What is the fastest way to slice a scipy.sparse matrix?

I've found that the advertised fast row indexing of scipy.sparse.csr_matrix can be made a lot quicker by rolling your own row indexer. Here's the idea:

class SparseRowIndexer:
    def __init__(self, csr_matrix):
        data = []
        indices = []
        indptr = []

        # Iterating over the rows this way is significantly more efficient
        # than csr_matrix[row_index,:] and csr_matrix.getrow(row_index)
        for row_start, row_end in zip(csr_matrix.indptr[:-1], csr_matrix.indptr[1:]):
             data.append(csr_matrix.data[row_start:row_end])
             indices.append(csr_matrix.indices[row_start:row_end])
             indptr.append(row_end-row_start) # nnz of the row

        self.data = np.array(data)
        self.indices = np.array(indices)
        self.indptr = np.array(indptr)
        self.n_columns = csr_matrix.shape[1]

    def __getitem__(self, row_selector):
        data = np.concatenate(self.data[row_selector])
        indices = np.concatenate(self.indices[row_selector])
        indptr = np.append(0, np.cumsum(self.indptr[row_selector]))

        shape = [indptr.shape[0]-1, self.n_columns]

        return sparse.csr_matrix((data, indices, indptr), shape=shape)

That is, it is possible to utilize the fast indexing of numpy arrays by storing the non-zero values of each row in separate arrays (with a different length for each row) and putting all of those row arrays in an object-typed array (allowing each row to have a different size) that can be indexed efficiently. The column indices are stored the same way. The approach is slightly different to the standard CSR data structure which stores all non-zero values in a single array, requiring look-ups to see where each row starts and ends. These look-ups can slow down random access but should be efficient for retrieval of contiguous rows.

Profiling results

My matrix mat is a 1,900,000x1,250,000 csr_matrix with 400,000,000 non-zero elements. ilocs is an array of 200,000 random row indices.

>>> %timeit mat[ilocs]
2.66 s ± 233 ms per loop (mean ± std. dev. of 7 runs, 1 loop each)

compared to:

>>> row_indexer = SparseRowIndexer(mat)
>>> %timeit row_indexer[ilocs]
59.9 ms ± 4.51 ms per loop (mean ± std. dev. of 7 runs, 10 loops each)

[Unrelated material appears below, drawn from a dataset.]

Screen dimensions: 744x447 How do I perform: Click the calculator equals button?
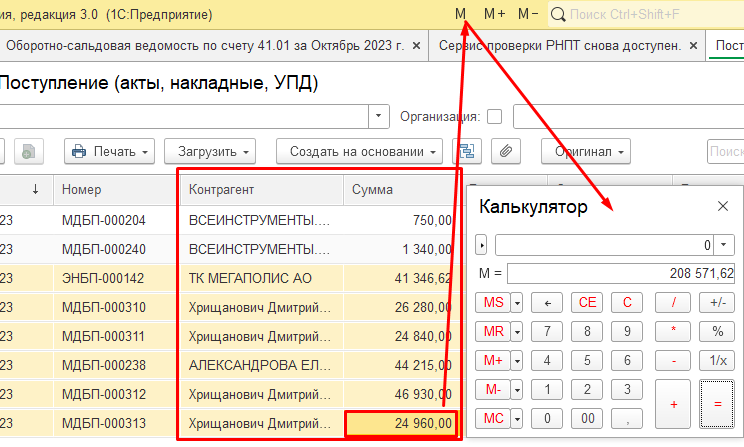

The SparseRowIndexer seems to be faster when using fancy indexing compared to boolean masks.


If you want to obtain a sparse matrix as output the fastest way to do row slicing is to have a csr type, and for columns slicing csc, as detailed here. In both cases you just have to do what you are currently doing:

matrix[l1:l2,c1:c2]

If you want another type as output there maybe faster ways. In this other answer it is explained many methods for slicing a matrix and their different timings compared. For example, if you want a ndarray as output the fastest slicing is:

matrix.A[l1:l2,c1:c2] 

or:

matrix.toarray()[l1:l2,c1:c2]

much faster than:

matrix[l1:l2,c1:c2].A #or .toarray()